Como poderão aceitar o P.C. e o P.S., principais beneficiários da corrupção e do nepotismo que paralisa, diminui a máquina estatal, que Mota Pinto comece o saneamento inevitável, desempregando a massa imensa dos clientes, enconchada na administração e nas empresas públicas? Como vai Mota Pinto passar este cabo das tormentas quando a lei cobre os partidos — e o Presidente da República se confessa simplesmente um maquinal cumpridor da lei?
É isto a democracia? A democracia é o regime que permite isto? Pois se é — nós somos contra. Não é possível continuarmos em nome desta falsa democracia. Não é possível continuarmos impassíveis e ver a Pátria destruída em nome desta falsa democracia. Não é possível escutar o Primeiro-Ministro descrever inconsequentemente a nossa desgraça. Caminhamos rapidamente para o abismo — e nem sequer podemos chamar a polícia. O mais pequeno gesto, o mais pequeno protesto contra a lei iníqua — pode levar-nos à prisão. Agora mesmo, quando o leitor pega neste jornal — estamos nós sentados no banco dos réus por termos dito muito menos do que disse na segunda-feira passada o Primeiro-Ministro.

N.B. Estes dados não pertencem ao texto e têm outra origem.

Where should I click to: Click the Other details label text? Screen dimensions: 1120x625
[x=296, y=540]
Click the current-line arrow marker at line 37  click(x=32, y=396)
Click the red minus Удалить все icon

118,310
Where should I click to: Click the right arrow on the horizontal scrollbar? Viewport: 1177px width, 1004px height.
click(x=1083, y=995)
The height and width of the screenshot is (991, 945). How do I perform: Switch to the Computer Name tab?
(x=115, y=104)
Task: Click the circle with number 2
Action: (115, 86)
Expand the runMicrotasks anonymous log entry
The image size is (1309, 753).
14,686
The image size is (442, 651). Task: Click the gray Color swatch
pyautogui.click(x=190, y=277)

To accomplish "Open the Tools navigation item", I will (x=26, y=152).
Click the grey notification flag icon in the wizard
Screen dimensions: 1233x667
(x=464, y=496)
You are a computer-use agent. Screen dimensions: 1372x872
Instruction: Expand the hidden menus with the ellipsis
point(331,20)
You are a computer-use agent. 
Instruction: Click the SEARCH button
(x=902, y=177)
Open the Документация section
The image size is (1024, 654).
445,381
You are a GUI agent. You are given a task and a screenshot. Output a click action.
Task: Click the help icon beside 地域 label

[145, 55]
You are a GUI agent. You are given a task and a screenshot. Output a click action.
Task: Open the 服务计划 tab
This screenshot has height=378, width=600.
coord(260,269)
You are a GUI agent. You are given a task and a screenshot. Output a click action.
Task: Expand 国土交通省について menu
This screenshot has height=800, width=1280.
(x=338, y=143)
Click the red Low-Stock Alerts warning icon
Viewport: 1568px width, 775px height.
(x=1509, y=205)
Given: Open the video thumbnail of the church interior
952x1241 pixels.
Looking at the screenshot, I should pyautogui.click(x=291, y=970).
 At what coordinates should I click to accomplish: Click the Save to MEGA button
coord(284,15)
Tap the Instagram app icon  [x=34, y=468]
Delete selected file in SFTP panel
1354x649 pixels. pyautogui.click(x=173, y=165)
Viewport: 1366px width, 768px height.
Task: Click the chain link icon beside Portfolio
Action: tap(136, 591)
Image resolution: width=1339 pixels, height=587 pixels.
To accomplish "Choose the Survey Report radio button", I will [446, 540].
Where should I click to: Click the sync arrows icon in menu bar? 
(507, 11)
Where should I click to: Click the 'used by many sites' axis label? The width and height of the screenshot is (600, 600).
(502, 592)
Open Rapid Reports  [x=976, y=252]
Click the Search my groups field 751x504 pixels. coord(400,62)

Num país onde a lei não concorda com a Justiça — democracia acabou. A jeremíada do prof. Mota Pinto, não é pura demagogia — como pretende o Partido Comunista — tem que ser o princípio duro duma acção renovada. Permite-lho a lei? A ver vamos. Já agora, ajuntam-se os partidos para condenarem Mota Pinto. A sua vitória seria a derrota deles. Partindo em guerra perdida contra o sistema que o sustenta, o Primeiro-Ministro limitou-se a proclamar a sua própria e a nossa impotência.